### What the exercise asks
Using the entries that follow, collect the lines where the word "dimensions" appears.

### Stored data
_ _ _ _ _ _ _
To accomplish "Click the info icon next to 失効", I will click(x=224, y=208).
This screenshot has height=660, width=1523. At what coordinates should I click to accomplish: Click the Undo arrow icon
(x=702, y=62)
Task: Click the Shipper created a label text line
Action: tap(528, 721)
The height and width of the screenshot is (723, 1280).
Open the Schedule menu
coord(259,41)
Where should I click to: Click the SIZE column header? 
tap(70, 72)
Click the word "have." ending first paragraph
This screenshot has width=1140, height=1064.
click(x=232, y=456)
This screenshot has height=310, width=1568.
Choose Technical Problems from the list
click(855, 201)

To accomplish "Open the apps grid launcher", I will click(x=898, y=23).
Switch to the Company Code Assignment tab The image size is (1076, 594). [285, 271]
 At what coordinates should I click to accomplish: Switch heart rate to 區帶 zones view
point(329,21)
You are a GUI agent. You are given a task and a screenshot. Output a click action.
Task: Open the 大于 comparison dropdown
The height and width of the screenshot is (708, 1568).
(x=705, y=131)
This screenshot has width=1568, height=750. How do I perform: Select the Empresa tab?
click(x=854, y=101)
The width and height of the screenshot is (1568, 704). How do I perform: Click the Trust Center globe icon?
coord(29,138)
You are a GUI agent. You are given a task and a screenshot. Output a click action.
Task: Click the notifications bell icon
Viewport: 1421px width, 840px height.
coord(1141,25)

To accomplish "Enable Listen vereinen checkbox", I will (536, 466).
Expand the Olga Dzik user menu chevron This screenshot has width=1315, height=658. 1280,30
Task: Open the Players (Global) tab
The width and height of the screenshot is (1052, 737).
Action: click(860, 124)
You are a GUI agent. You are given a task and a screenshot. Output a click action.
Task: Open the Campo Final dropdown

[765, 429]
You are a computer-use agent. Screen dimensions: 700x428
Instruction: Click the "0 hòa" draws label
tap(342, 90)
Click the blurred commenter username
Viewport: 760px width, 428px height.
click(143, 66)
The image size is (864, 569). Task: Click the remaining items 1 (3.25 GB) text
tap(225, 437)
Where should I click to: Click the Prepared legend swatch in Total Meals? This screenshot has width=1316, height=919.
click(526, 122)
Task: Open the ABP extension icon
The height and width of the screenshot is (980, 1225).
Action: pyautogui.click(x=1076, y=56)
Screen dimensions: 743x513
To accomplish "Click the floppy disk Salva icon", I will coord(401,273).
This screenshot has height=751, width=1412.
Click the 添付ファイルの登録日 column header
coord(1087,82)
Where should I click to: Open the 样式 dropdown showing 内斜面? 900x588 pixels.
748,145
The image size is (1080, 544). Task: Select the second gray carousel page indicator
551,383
_ _ _ _ _ _ _
### Exercise result
You are a computer-use agent. Screen dimensions: 700x428
Screen dimensions: 743x513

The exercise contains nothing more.